Trump’s campaign announced lawsuits in Michigan, Pennsylvania and Georgia and demanded a recount in Wisconsin.

In Michigan, the campaign filed a suit to halt vote tabulation, saying its “observers” were not allowed to watch at close distances.

In Detroit, a Democratic stronghold that is majority Black, a crowd of mostly-white Trump supporters chanted “Stop the count!” and tried to barge into an election office before being blocked by security.

The Trump campaign said it was also suing to halt the counting of votes in Pennsylvania — after the president called overnight for Supreme Court intervention to exclude the processing of mail-in ballots after the close of polls.

And it demanded a recount in Wisconsin, citing unspecified “irregularities.”

The president’s personal lawyer, former New York mayor Rudy Giuliani, accused Democrats of sending in fraudulent ballots. He also provided no evidence.

“This is the way they intend to win,” Giuliani told reporters in Pennsylvania’s largest city Philadelphia. “We’re not going to let them get away with it.”

Trump campaign manager Bill Stepien claimed they had won in Pennsylvania, despite the result still being calculated, and he rejected the call giving Biden a win in Arizona.

‘We have to be patient’

In a reversal of roles, the US election brought statements of international concern, with German Defense Minister Annegret Kramp-Karrenbauer warning of a “very explosive situation” that could create a “constitutional crisis.”

An observer mission from the Organization for Security and Co-operation in Europe, which monitors votes around the West and former Soviet Union, found no evidence of election fraud and said that Trump’s “baseless allegations” eroded trust in democracy.

The most crucial — and messiest — contest may yet wind up being in Pennsylvania, where Trump’s lead had narrowed to 200,000 votes.

“We have to be patient,” said Tom Wolf, the Democratic governor of the state where Republican lawmakers had prevented millions of mail-in ballots from being counted before Election Day.

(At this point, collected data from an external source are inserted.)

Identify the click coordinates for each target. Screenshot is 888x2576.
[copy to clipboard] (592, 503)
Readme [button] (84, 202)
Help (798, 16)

“They’re going to be counted accurately and they will be counted fully,” Wolf told reporters.

The race also tightened in Georgia, a state once seen as solidly Republican, where Trump was up by just under 40,000 votes.

Richard Barron, election director of heavily Democratic Fulton County, which includes Atlanta, told reporters in the counting room that he hoped to finish later Wednesday.

The tight White House race and recriminations evoked memories of the 2000 election between Republican George W. Bush and Democrat Al Gore.

That race, which hinged on a handful of votes in Florida, eventually ended up in the Supreme Court, which halted a recount while Bush was ahead.

The US Elections Project estimated total turnout at a record 160 million including more than 101.1 million early voters, 65.2 million of whom cast ballots by mail amid the pandemic.

Peaceful Protests In New York As Tensions Rise In Detroit

 

Thousands of Joe Biden supporters marched Wednesday evening in New York to demand every vote in the tight presidential election be counted, as some Donald Trump supporters protested in Detroit demanding a halt to ballot counting in the key state of Michigan.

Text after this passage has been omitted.